American documentarian

Elizabeth Alice Gottlieb (born January 5, 1971) is an American film and theater director best known for her documentaries Today's Man (2006), Romeo Romeo (2012), and Turn Every Page (2022).

== Early life and education ==

Elizabeth Alice Gottlieb, known as "Lizzie," was born to the editor Robert Gottlieb and the actress Maria Tucci in 1971. She graduated from Amherst College magna cum laude. Gottlieb married Michael Young, the President of the New York Film Academy, in 2000.

== Career ==

Lizzie Gottlieb began her career directing theater in New York. She founded and ran an Off-Broadway theater company dedicated to producing new plays at accessible prices on Theater Row. With that company, Pure Orange Productions, she produced and directed plays including Keith Bunin’s The Principality of Sorrows with Robert Sean Leonard, David Lansbury, and Joanna Going; Marking by Patrick Breen, starring Peter Dinklage, Amy Ryan, Aidina Porter, and Maria Tucci. Other productions included Jonathan Marc Sherman's Evolution with Josh Hamilton and Peter Dinklage, Noel Coward's Private Lives with Sara Ramirez, and Fifth Planet by David Auburn with Christina Kirk and Michael Ian Black. Gottlieb directed plays for Naked Angels, New York Stage and Film, malaparte, and Juilliard. In May 2024 she directed Amy Herzog's 4,000 Miles, starring Maria Tucci (Gottlieb's mother) and Evan Silverstein.

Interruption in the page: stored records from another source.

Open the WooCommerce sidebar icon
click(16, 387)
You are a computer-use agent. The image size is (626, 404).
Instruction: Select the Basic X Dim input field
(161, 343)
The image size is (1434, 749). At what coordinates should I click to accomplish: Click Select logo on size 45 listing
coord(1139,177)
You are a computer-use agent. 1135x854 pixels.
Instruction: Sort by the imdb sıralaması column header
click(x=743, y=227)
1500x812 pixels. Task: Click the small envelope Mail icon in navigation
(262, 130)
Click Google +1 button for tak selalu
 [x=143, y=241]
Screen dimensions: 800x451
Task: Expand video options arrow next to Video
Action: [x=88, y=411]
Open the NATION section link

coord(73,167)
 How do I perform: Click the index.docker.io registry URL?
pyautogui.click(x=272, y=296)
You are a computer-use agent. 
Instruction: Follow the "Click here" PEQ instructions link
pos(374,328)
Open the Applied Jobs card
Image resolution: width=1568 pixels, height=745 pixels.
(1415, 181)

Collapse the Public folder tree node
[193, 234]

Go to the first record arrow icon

Gottlieb's first feature documentary, Today's Man, follows her brother Nicky, who is on the Autism Spectrum. The film follows him as Nicky tries to leave the safety of his childhood home and find his place in the world. Gottlieb documents the trials, fears, joys and triumphs of this journey. The film aired on PBS (Independent Lens) in January 2008, after six years of filming and played at festivals and conferences around the world.

Her film Romeo Romeo follows a young lesbian couple as they try to have a baby. It's a story of a marriage, a heartbreak, and a commitment to a dream, with a surprise ending. It also aired on PBS (America Reframed) and it won the 2017 NLGJA award for Excellence in Documentary.

Her most recent film, Turn Every Page, is a documentary about her father, the editor Robert Gottlieb, and the author Robert Caro, which follows the two men as they methodically work to complete the final, fifth volume of Caro's Lyndon Johnson biography. The film premiered in June 2022 at the Tribeca Film Festival. Caro, 86, and Bob Gottlieb, 91, have worked together for five decades, starting with Caro's biography of Robert Moses, The Power Broker, and continuing through Caro's first four volumes about Lyndon B. Johnson. Though they originally declined to be the subject of the documentary, after some convincing, Lizzie Gottlieb began filming them in 2016. The story focuses on the process of editing and the interplay between editor and writer rather than a history of their lives.
The film was purchased by Sony Pictures Classics and was to have a theatrical release starting on December 30, 2022.

Currently, Gottlieb is teaching documentary filmmaking at the New York Film Academy. She is a Senior Fellow at Brown University's Watson Institute where Shen teaches Documentary Directing.